The time I learned that the only way to deal with bullies is to stand up to them was at school, when one of the tallest kids in our year, a sporty blond-haired blue-eyed boy, would walk down the stairs with his two side-kicks forcing people in front or coming the other way out of their way. I forget what the circumstances, but I was starting to become the sort of person who didn’t get out of the way. I know the guy had been riding me for a while before this, as he tried to establish himself as the school bully. Something was said, and I turned and flew at the guy, catching him in a corner on the stairwell, his cronies either side, but too constrained to intervene. I had room to move, they didn’t, I pulled my arm back and landed the first and last punch I ever made, right on his chin.
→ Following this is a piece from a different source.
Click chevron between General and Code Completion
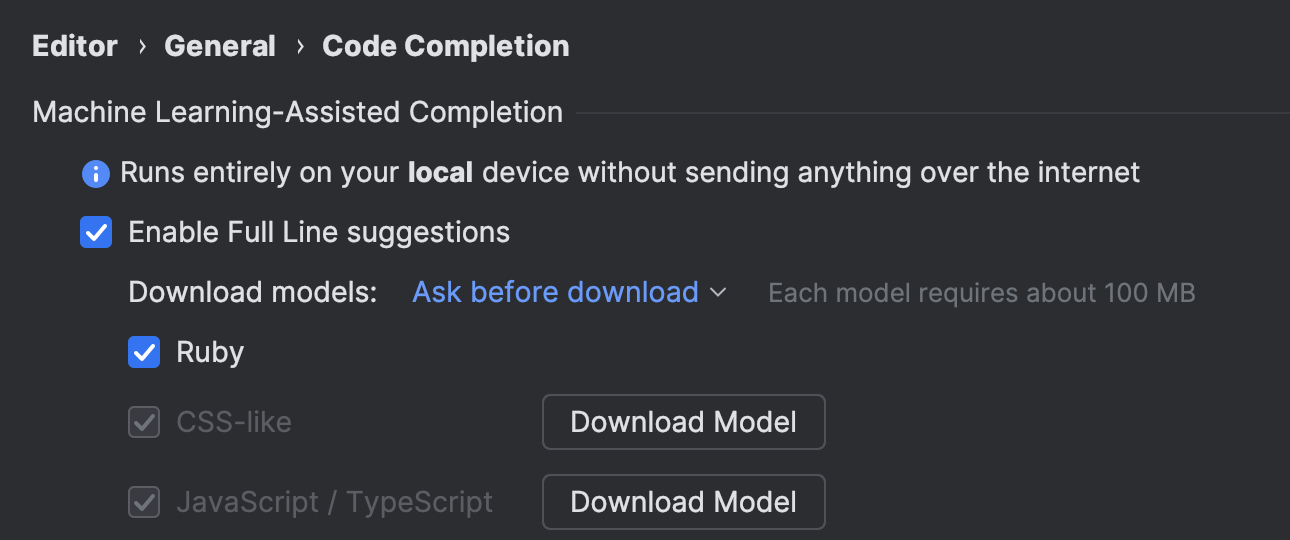Viewport: 1290px width, 540px height. tap(299, 47)
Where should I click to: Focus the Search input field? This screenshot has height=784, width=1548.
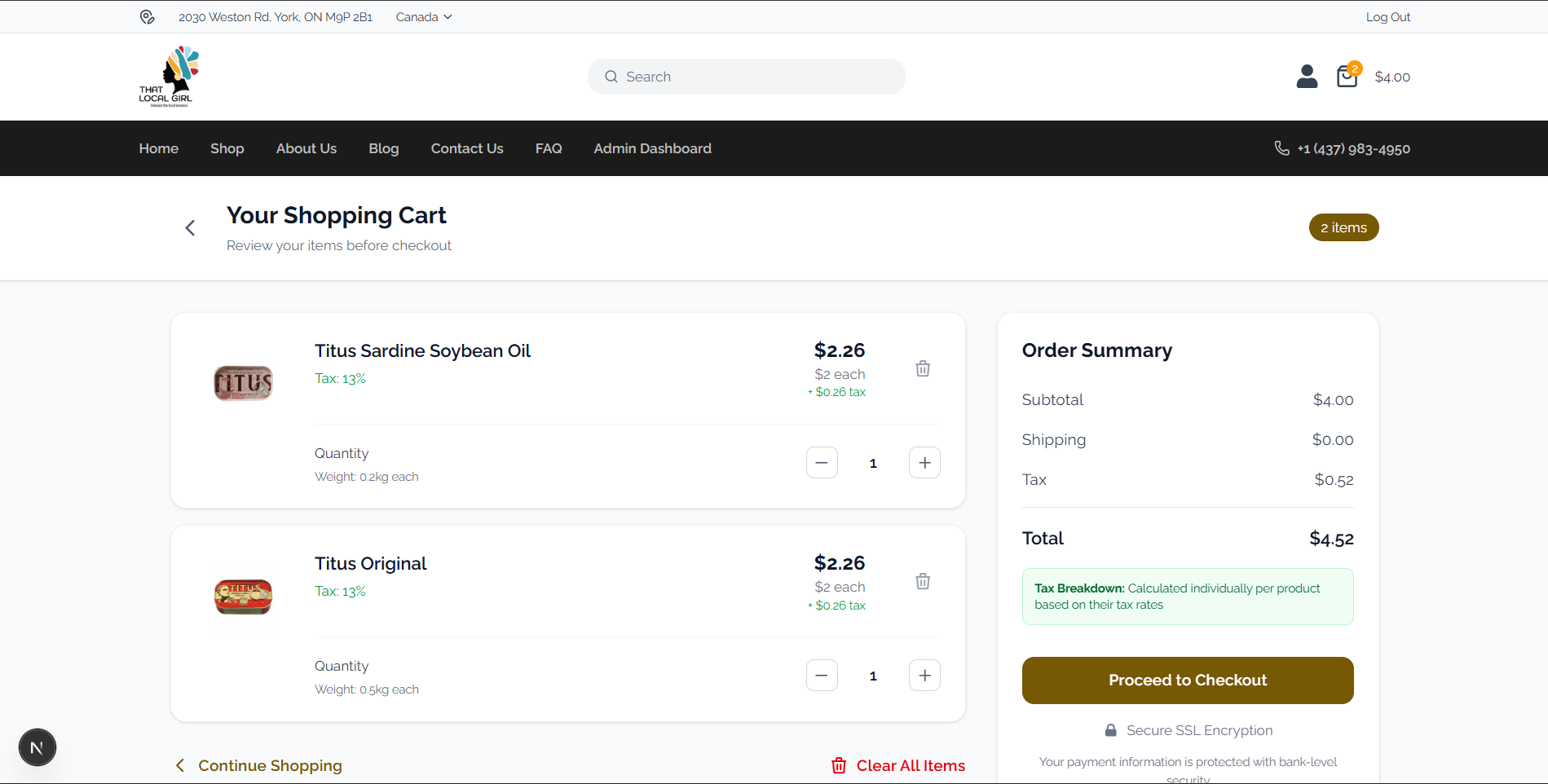pos(758,77)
There was a fire extinguisher behind his head, and my blow sent his head back against the fire extinguisher, as he jolted his head sideways to avoid it coming back on my fist, it hit the wall, in pain he jolted it the other way, only to hit the other wall, automatically his head jolted forwards, making contact with my now stationary fist again, only to fall back and and hit the fire extinguisher as his legs slowly gave way, and his two friends watched him sink to the floor. What happened next I have no idea, as far as I was concerned, the problem was dealt with, and I carried on to my class. What I do remember is that I was never bullied again at school, and he actually started to become a much nicer guy.
Ever since then, I have always stood up to bullies, even though it has got me into trouble in jobs where there’s a bullying boss. People who have got away with bullying through childhood and into adulthood find it really hard when they are challenged. But, they have to be stood up to, otherwise they will make life a misery. I have to be quite careful, because being somebody who stands up to bullies, I can get it wrong. Sometimes I stand up to somebody, and they might not actually be a bully, but have poor communication skills, have some issue about the way they say things, or be compensating for low-self esteem, and treating the wrong person like a bully can be a bit like bullying itself. And, if you are not careful, you see potential bullies everywhere.
But, if I think I see a bully, I cannot help myself, I have to have a go. So, if ever you think I am bullying you, please let me know, because it may well be because I think you are a bully.